Por Gilberto Dimenstein *
Diante da questão que está no título da coluna, 15% dos americanos disseram que prefeririam ser cegos a ser obesos; 25% achariam melhor até sofrer uma depressão grave, daquelas que tiram a vontade de sair da cama. Maluquice?
Se você tentar descobrir quanta gente a seu lado não deixa de fumar, arriscando-se a ter um câncer, com medo de engordar, verá como o estigma do peso produziu um distúrbio emocional coletivo. Pesquisadores da Universidade de Yale revelaram, na semana passada, os caminhos da nicotina no cérebro, capazes de explicar por que parar de fumar engorda. Dessa descoberta, surge a possibilidade de transformar a nicotina num medicamento que emagreça sem produzir tumor ou infarto.
Vivendo aqui, nos Estados Unidos, tenho a sensação de que nada parece ameaçar mais os americanos do que a obesidade.

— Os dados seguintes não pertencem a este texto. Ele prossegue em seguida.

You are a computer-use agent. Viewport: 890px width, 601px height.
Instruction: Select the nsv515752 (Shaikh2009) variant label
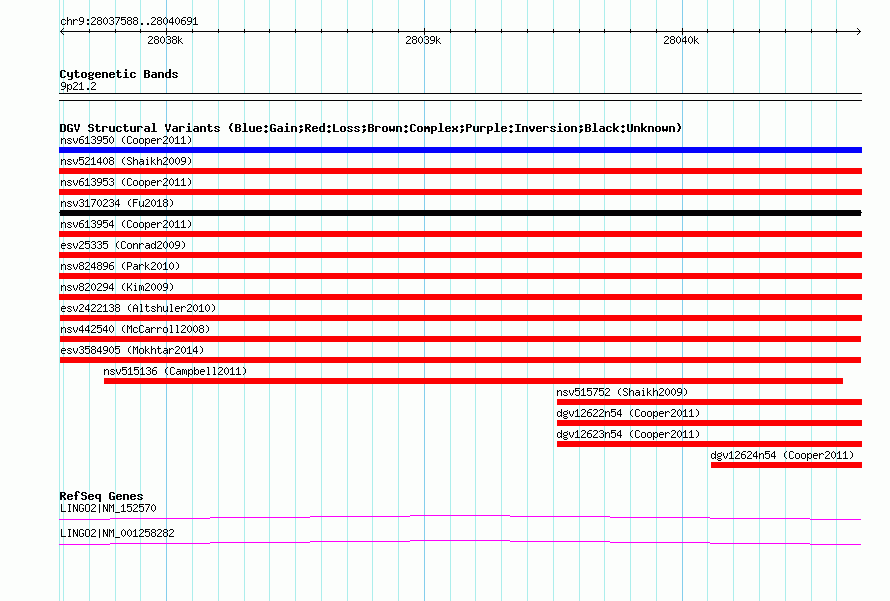(x=622, y=392)
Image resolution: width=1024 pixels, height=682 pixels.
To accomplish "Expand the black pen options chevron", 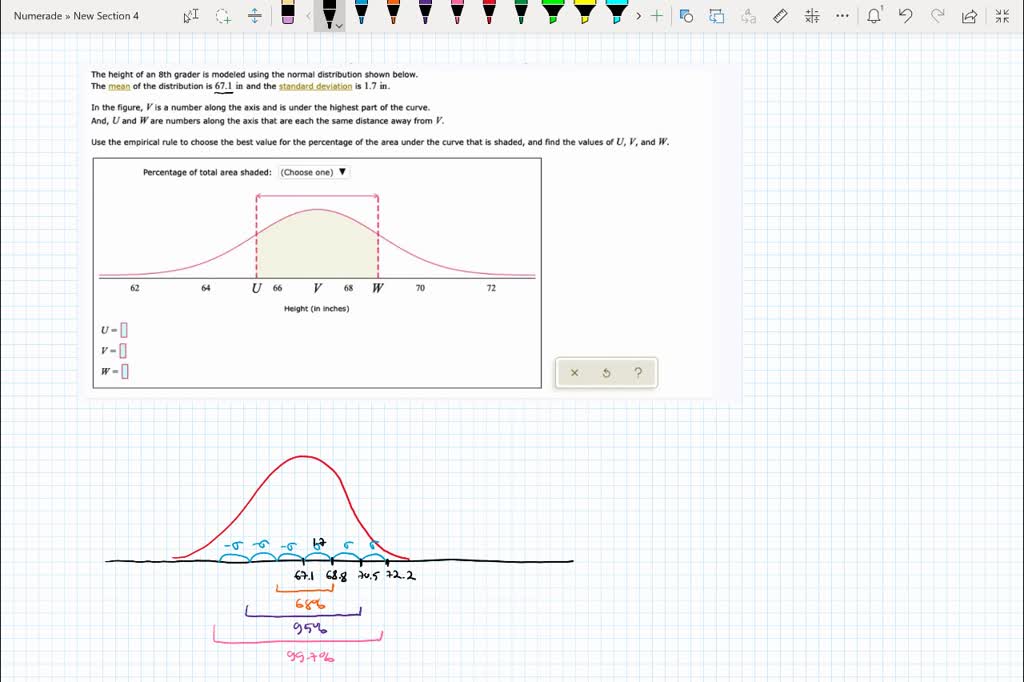I will 337,24.
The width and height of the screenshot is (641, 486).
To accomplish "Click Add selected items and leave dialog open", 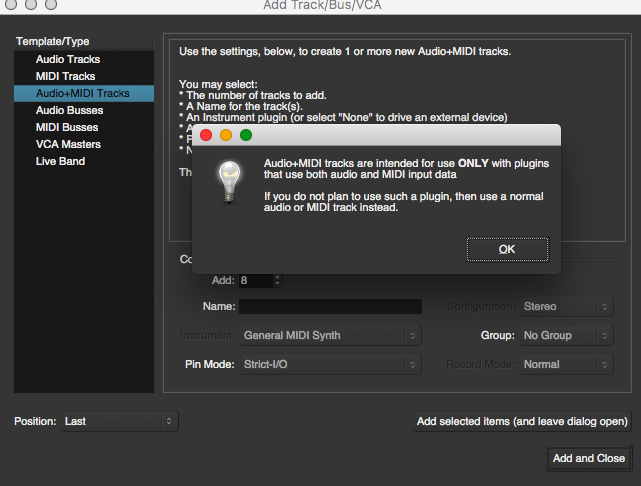I will point(522,422).
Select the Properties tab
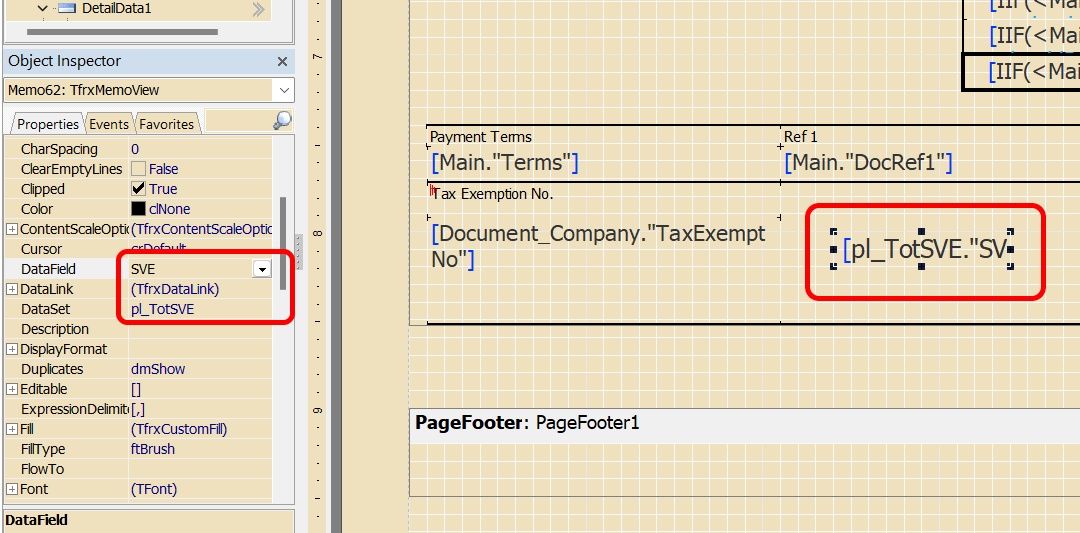1080x533 pixels. (47, 124)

Na lista de temores nacionais, o excesso de gordura supera os terroristas, a China e até o desemprego.
Mais um dado revelado na semana passada: um em cada cinco jovens americanos de 22 a 35 anos de idade sofre de hipertensão arterial.

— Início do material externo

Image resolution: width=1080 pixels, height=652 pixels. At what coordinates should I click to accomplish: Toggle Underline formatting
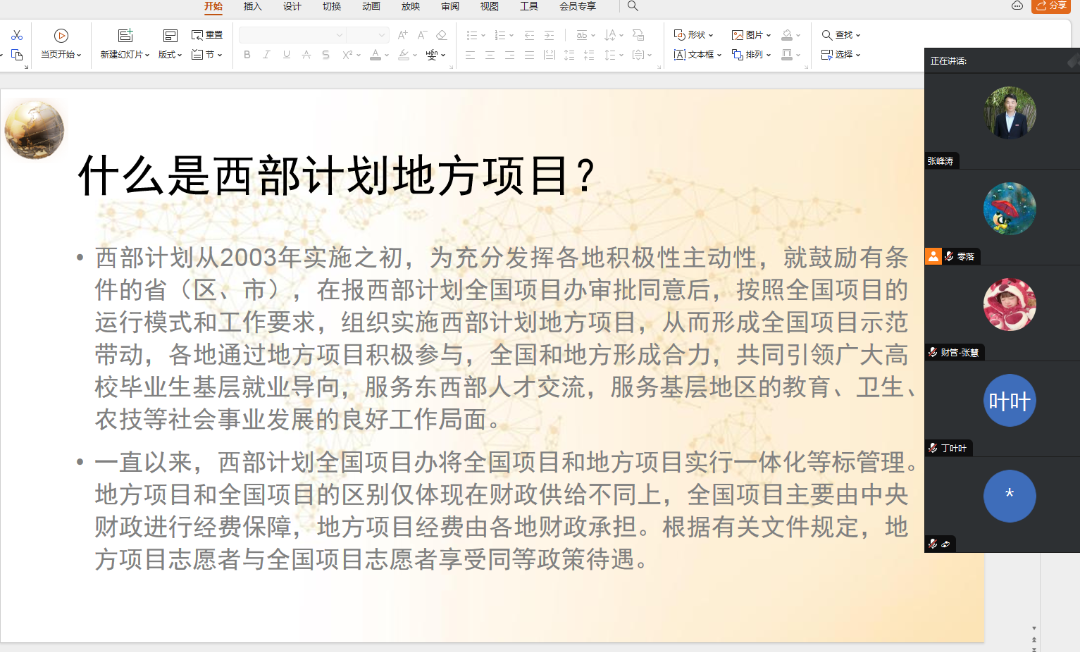pos(286,55)
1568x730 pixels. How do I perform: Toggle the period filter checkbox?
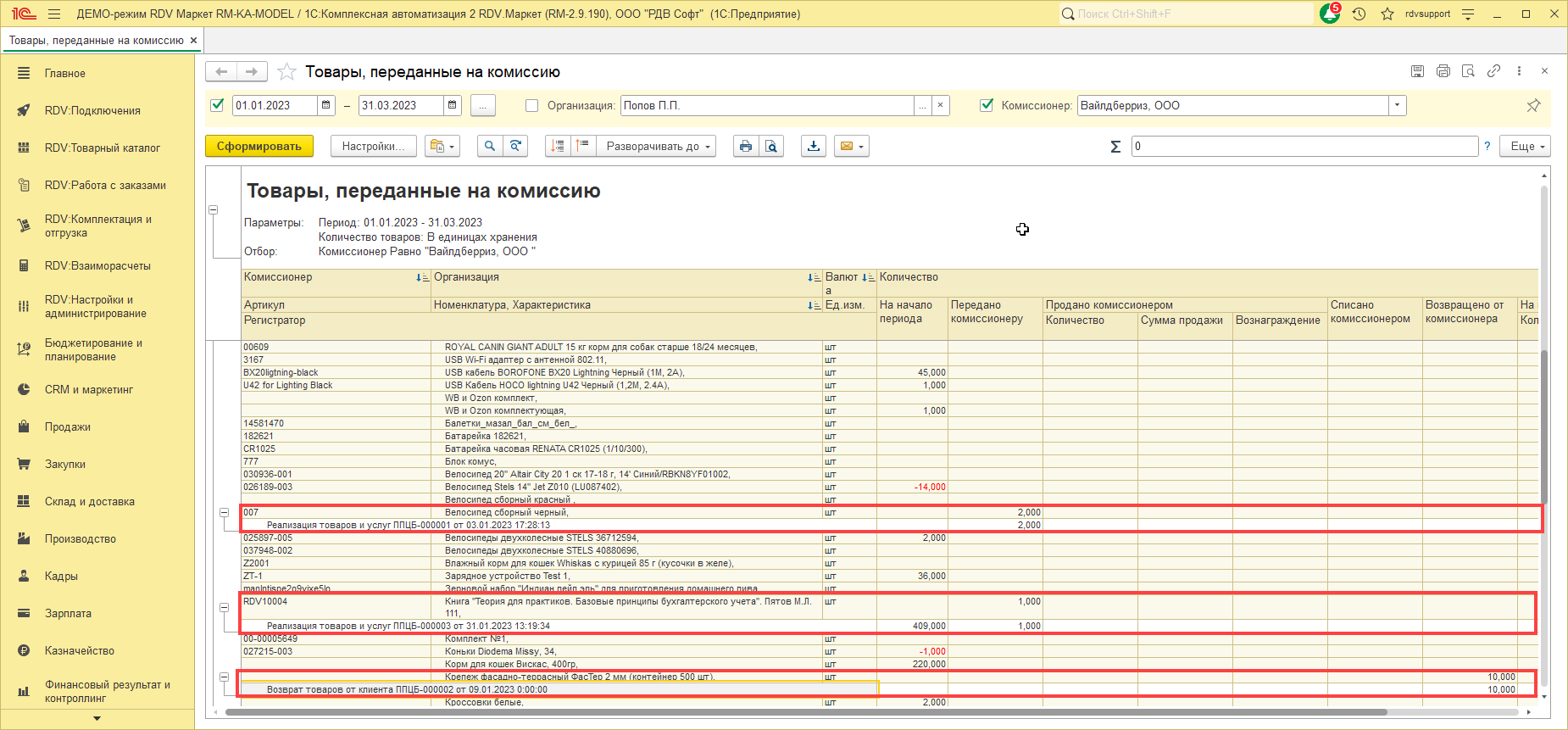pyautogui.click(x=217, y=105)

O obeso ganhou o estigma de ser contagioso, assim como já ocorreu com o portador do vírus da Aids ou com o leproso. Não exagero.

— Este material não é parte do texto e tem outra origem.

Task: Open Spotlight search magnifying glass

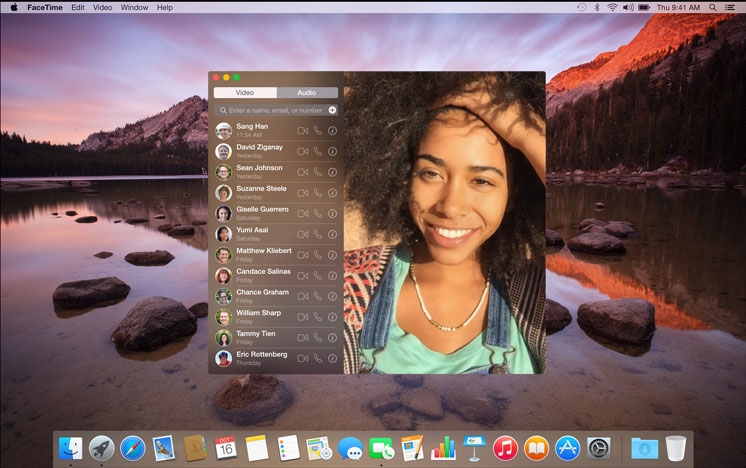Action: point(713,7)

Uma pesquisa publicada neste ano por cientistas americanos, depois de muitos anos de observação, mostrou que a obesidade é contagiosa. Se alguém engorda, o padrão tende a disseminar-se entre seus familiares e amigos. Uma possível (e perversa) tradução disso é que se deveria ficar longe dos obesos e, supostamente em nome da saúde pública, discriminá-lo na seleção profissional. Obesos já têm mais dificuldade de conseguir emprego.
Empresas de seguro médico estão discutindo uma taxação especial aos gordos, já que eles representam mais custos.
A epidemia do peso está servindo até para questionar o valor da chamada era da informação, na qual os Estados Unidos imperam com suas encantadoras invenções. Imagina-se que cada invenção digital vire menos calorias queimadas. Assim poderia ser visto o iPad, que produz tanta excitação.
Na semana passada, começou a ser comercializado mais um “revolucionário” aparelho para ler livros, com muito mais recursos. Na contabilidade de calorias, isso significa menos caminhadas até a banca de jornal ou a livraria.
Esse tipo de contabilidade foi para dentro das empresas. Neste mês, foram divulgados estudos atribuindo às facilidades no ambiente de trabalho a responsabilidade pela epidemia de obesidade nos Estados Unidos. Entre elas, o e-mail.
Como já não têm tanta necessidade de se locomoverem para conversar com os colegas de trabalho, as pessoas gastam menos calorias. Uma série de facilidades no escritório convida os empregados a ficarem cada vez mais tempo sentados. As copiadoras ficaram baratas, estão sempre à mão. Dá para compartilhar e reescrever documentos em grupo na tela do computador.
Por dia, segundo os estudos, os americanos deixaram de perder, em média, cerca de 140 calorias por causa das novas tecnologias nos escritórios. Multipliquem-se 140 calorias diárias por dez anos e tem-se aí mais uma explicação, entre várias -como o fast food e o abuso da internet e da televisão-, para o fato de haver um obeso em cada três americanos.
A preocupação vai produzindo as mais diferentes respostas, como a proibição da comercialização de brinquedos embalados com alimentos muito calóricos, o estímulo ao aumento das aulas de educação física nas escolas ou a mudança da alimentação nas escolas.
Aparecem até ideias radicais. Em alguns Estados, está em debate a possibilidade de cobrar um imposto diferenciado de empresas que vendem determinados alimentos (refrigerantes, por exemplo), drenando os recursos para programas que façam as pessoas se mexerem mais.
PS – Se as prefeituras no Brasil ajudassem a conservar e a alargar as calçadas, além, é claro, de melhorar o transporte público, já fariam um belo serviço de civilidade comunitária que estimularia as pessoas a andar a pé. Mais um argumento para os que acham que as cidades devem limitar cada vez mais o tráfego do veículo privado.
* Gilberto Dimenstein é colunista e membro do Conselho Editorial da Folha de S.Paulo e comentarista da rádio CBN, é fundador da Associação Cidade Escola Aprendiz.